The guy in charge, chef Tim Jones is all about caring and healing others, through the culinary. He's worked in banquets at some of the local casinos, but before that worked at the Waldorf Astoria in New York City. He opened "The Restaurant" when the Buffett Cancer Center opened in May. The white table cloth dinning room is open to the public, but Jones's menu is clearly mindful of the patients.
"I did some research and came with a Big Ten list of Big Ten ingredients that help you fight or prevent cancer," he explained to KMTV back in July.
"Our mother is battling a bit of cancer, and it was the perfect thing for her to eat today," one patron said.
It's something that Jones is deeply passionate about.
"When I'm at work and I'm in that zone, you forget about anything that bothers you," he said.
Sometimes, though, there's only so much a person can do before your body takes control. For Jones, it was a genetic ailment. He had known about his own diagnosis, but it got worse. Now the chef, on a mission to heal with meals, had some healing to do of his own. It was a diagnosis that haunted him.
"Polycystic kidney disease. My mother had it, and now I have it. My mother had polycystic kidney disease and I watched her go from the kidney transplant, to the transplant failing, to her going on dialysis, to watching her totally change," he explained.
From work to finding a match, to surgery at Nebraska Medicine, the workplace became his healthcare place.

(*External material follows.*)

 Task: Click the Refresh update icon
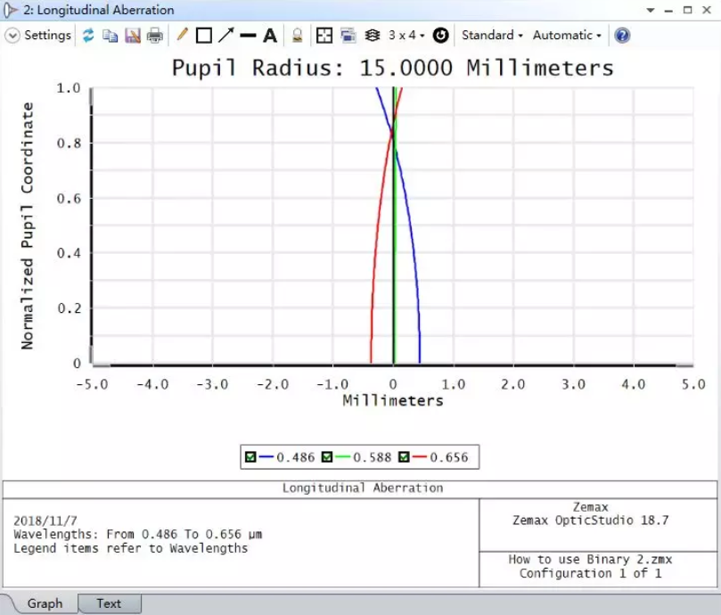point(88,36)
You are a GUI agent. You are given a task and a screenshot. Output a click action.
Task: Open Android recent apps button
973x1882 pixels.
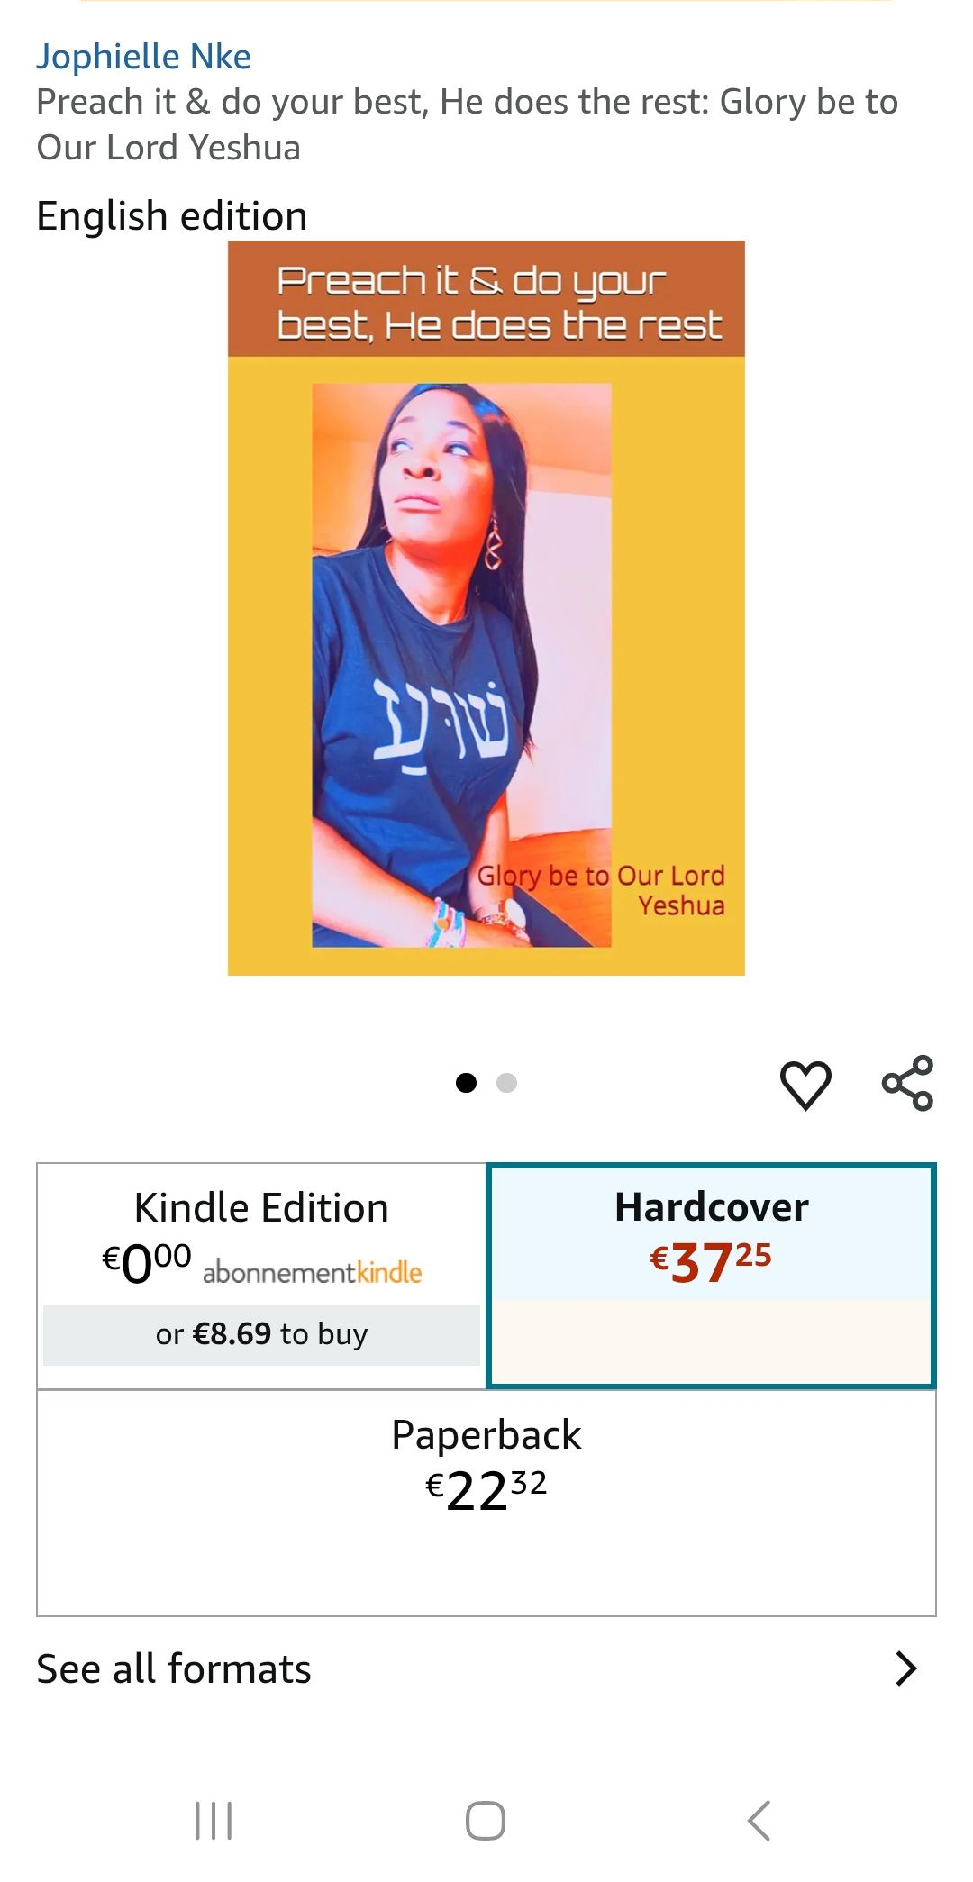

The next steps happened quickly. Tim's wife, Jennifer, was his match. Family flew in to help them both recover and watch their daughter. Tim and Jennifer call it a series of blessings, strengthening them as parents and partners.
"I think we're a great team now," he said.
"Definitely will always be connected," she says, laughing."We don't take things for granted. Everything is a gift, this whole thing is a gift for us."
Tim Jones went back to work in early November at the Buffett Cancer Center. He still cooks up a storm to feed others stomachs and souls, but now has a new ingredient.
"If someone is I can sympathize going to all of the doctors appointments. You know what that gloom and doom is like," he said.